Rusun tersebut diperuntukkan bagi mahasiswa UNSRI, khususnya mahasiswa dari luar daerah dan luar negeri, guna mendukung mobilitas akademik perguruan tinggi.
Selain sebagai hunian mahasiswa, Rusun UNSRI dirancang dengan konsep green campus yang menerapkan prinsip Bangunan Gedung Hijau (BGH), meliputi efisiensi energi dan air, kualitas udara dalam ruang, pengelolaan limbah, serta penggunaan material ramah lingkungan.
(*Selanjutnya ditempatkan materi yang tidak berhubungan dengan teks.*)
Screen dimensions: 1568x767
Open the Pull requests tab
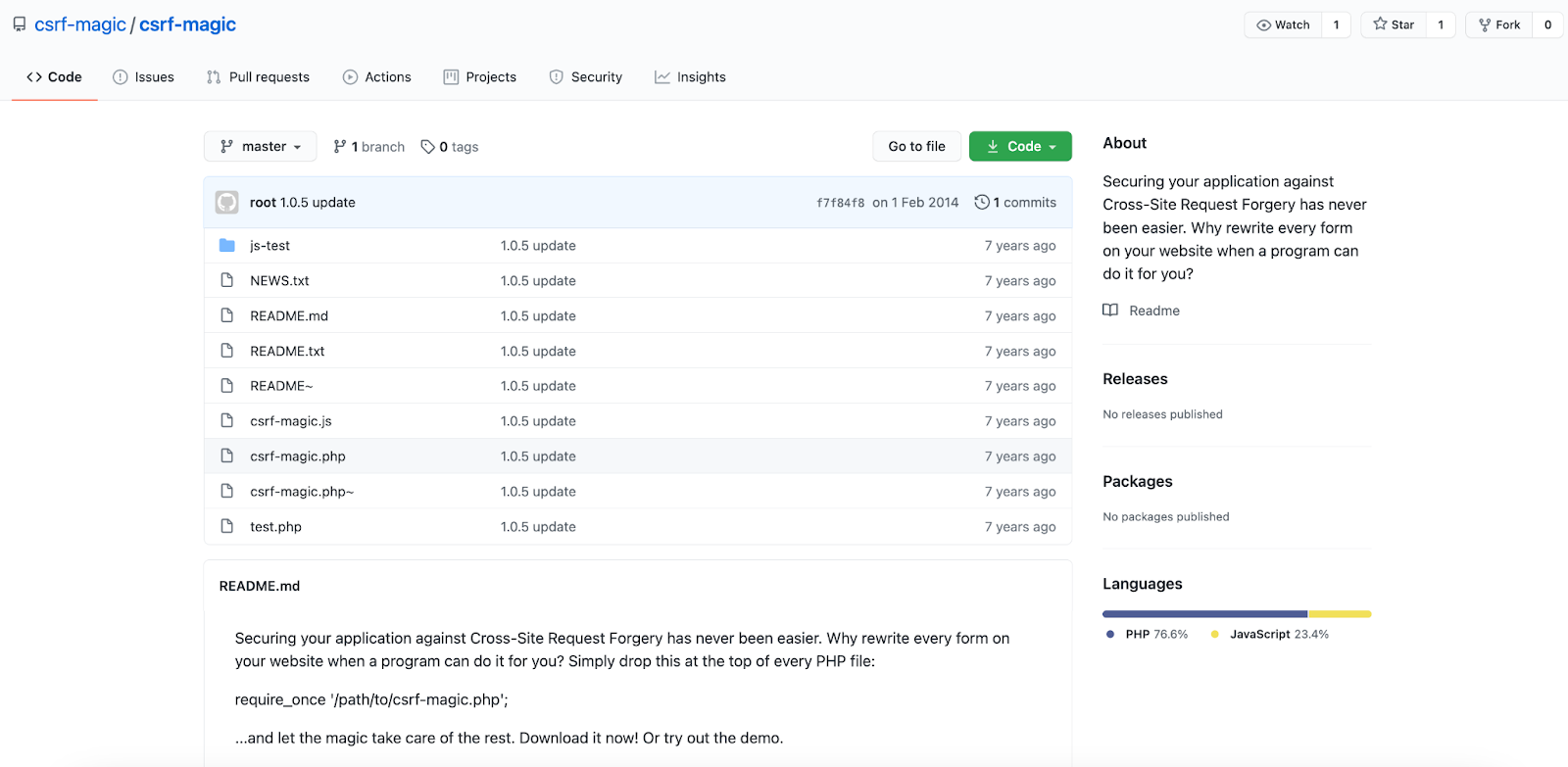[x=258, y=77]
Kawasan rusun juga dilengkapi fasilitas pendukung seperti ruang terbuka hijau, area duduk, kantin, penerangan jalan, dan aksesibilitas yang memadai.
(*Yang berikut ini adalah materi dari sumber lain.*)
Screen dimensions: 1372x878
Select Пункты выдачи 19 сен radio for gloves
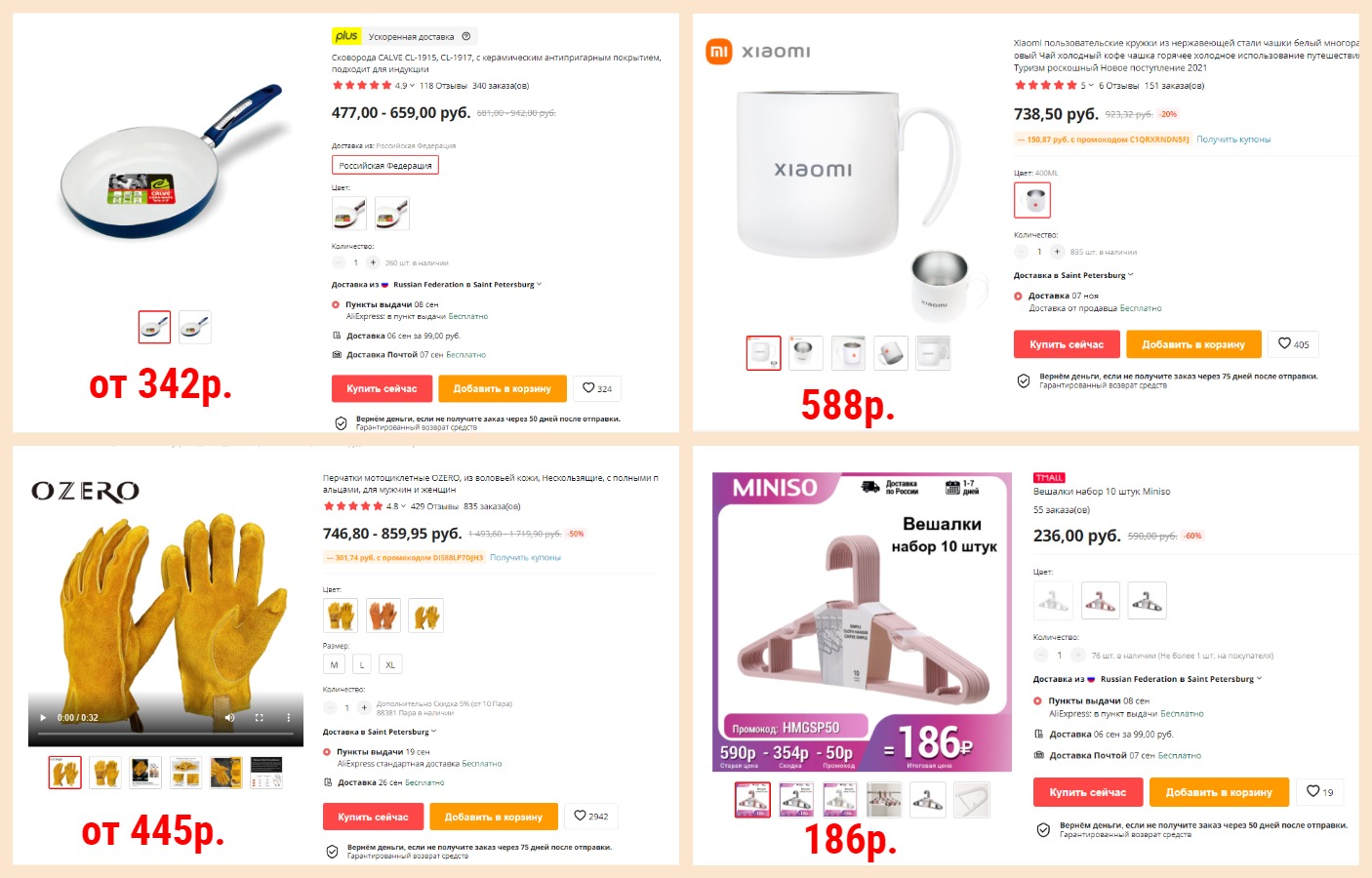[327, 752]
Menko AHY menegaskan, penyediaan hunian mahasiswa merupakan bagian penting dari ekosistem pendidikan tinggi. Asrama atau rumah susun yang terjangkau dan berkualitas sangat dibutuhkan untuk mendukung proses pembelajaran, penelitian, dan pengabdian kepada masyarakat.
“Kita berharap kampus-kampus di Indonesia, termasuk UNSRI, terus dilengkapi fasilitas yang memadai, bukan hanya untuk pengajaran, tetapi juga penelitian dan pengabdian kepada masyarakat,” ujarnya.